Jodi: Writing is really the only way I can talk about my adoption experience. The day after I gave birth, a nurse asked me, “Why would any mother want to give her baby away?” I felt like a monster. So I don’t talk about it much face-to-face. When it does come up, I tend to get a lot of platitudes like, “You did what was best for your child.” How does anyone know what was best for my child? For me, writing about adoption is a way to process without having to worry about the judgmental, patronizing, or pitying gaze of others.
Lanita: How have the words of others on this issue affected you?
Ilie: There’s a lot of advice out there [and] a plethora of books on the subject. I say, be choosy. Some advice feels right and some does not ring true for me.
Jodi: After the death of Gandalf in
The Lord of the Rings, the elves sing a lament. Merry asks Legolas what they are saying. Legolas answers, “I have not the heart to tell you. For me, the grief is still too near.” I know there are probably a lot of great things being said about the adoption experience, but for me the grief is still too near to hear them.

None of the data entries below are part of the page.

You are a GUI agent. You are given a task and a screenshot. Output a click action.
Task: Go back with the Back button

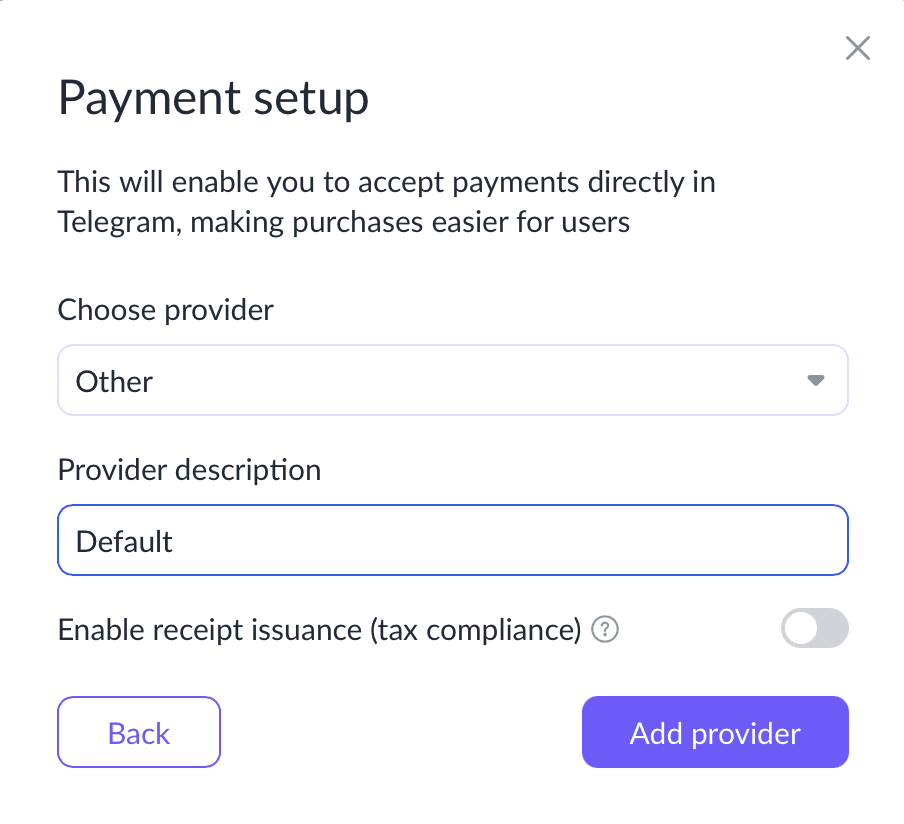pos(139,732)
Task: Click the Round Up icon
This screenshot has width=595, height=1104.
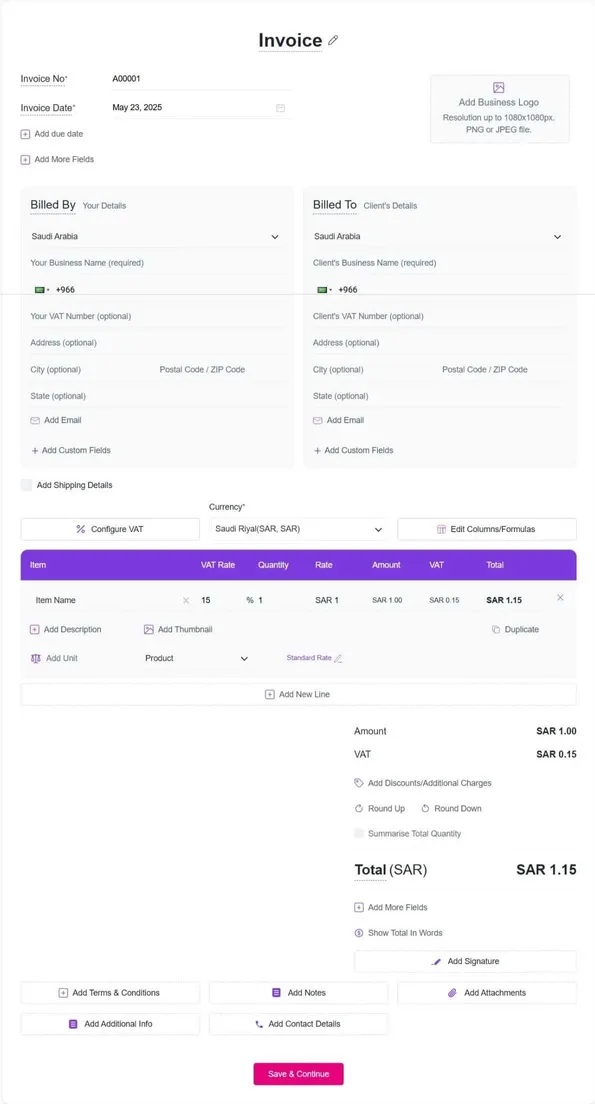Action: (358, 808)
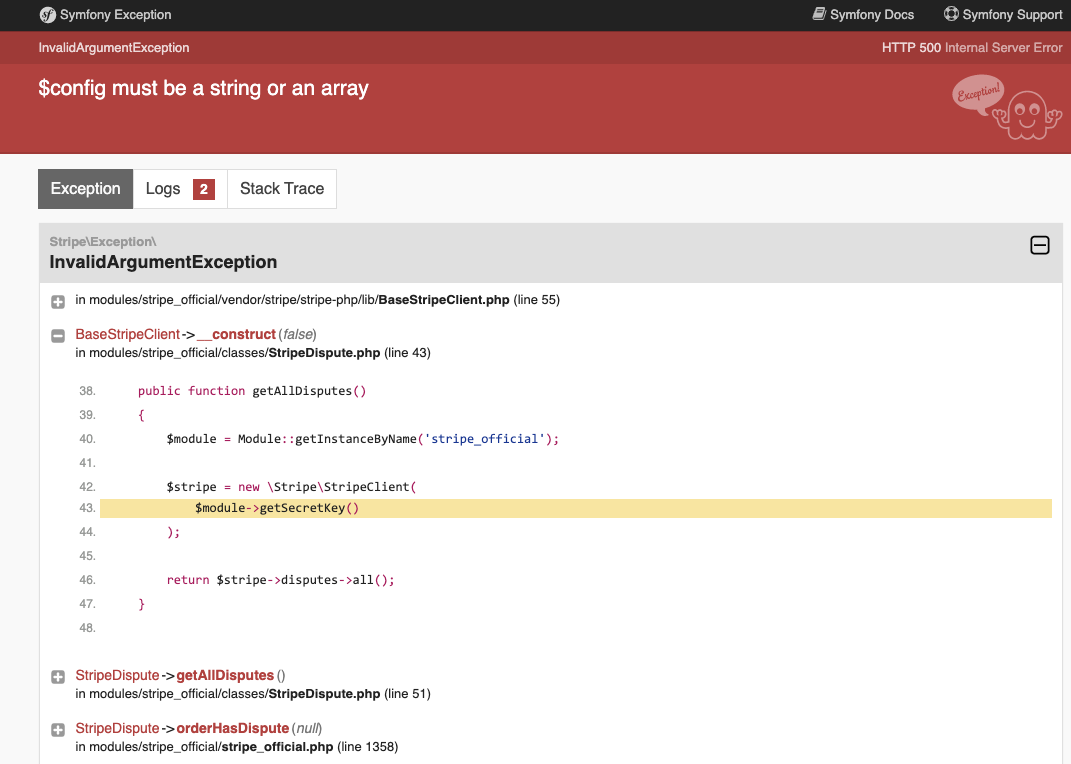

Kate: By the vagaries of chance, I read Merry Bloch Jones’
Birthmothers just a couple of months before I got that first call from Val. In Jones’ book it’s clear—you can’t move on… after a loss like that. It broke my heart to think there were no happy endings for these birth mothers. When Val called, then, I had a better inkling of what she had gone through, for all she gave up, for all she gave me; for that I had to say thanks. It was amazing, our first talk, and I’m glad I’d had the insights from Jones’ book to guide me through our first words.
Lanita: Last question: What are your hopes for the future of adoption, communcation, and words?
Ilie: My 5-year old son was told to bring in his baby picture. He doesn’t have one. The teacher kept insisting on this. I talked to her and she changed the assignment to “when you were younger”. I gave her a photograph of my son at 4, and that was that.
Jodi: As a writer, it's hard for me to admit that words are sometimes not enough. My son's parents have thanked me several times for my gift to them. Those words are appreciated, but they don't quite hit the mark; it implies that I cared so much about them I gave them my child. The reality is quite the opposite. I cared so much about my child that I gave the adoptive parents to him. He wasn’t the gift – they were. I understand and appreciate that adoptive parents want to express their gratitude, but perhaps better language might be something like, “Thank you for the privilege of loving and raising your child.” A phrase like that puts the emphasis back on the child, and not on the exchange that happened between the birthmother and the adoptive parents.
Kate: Too often we become sick with our secrets, so I am glad for this chance to discuss adoption openly with all of you.
Lanita: No, thank you, Kate, Ilie, and Jodi!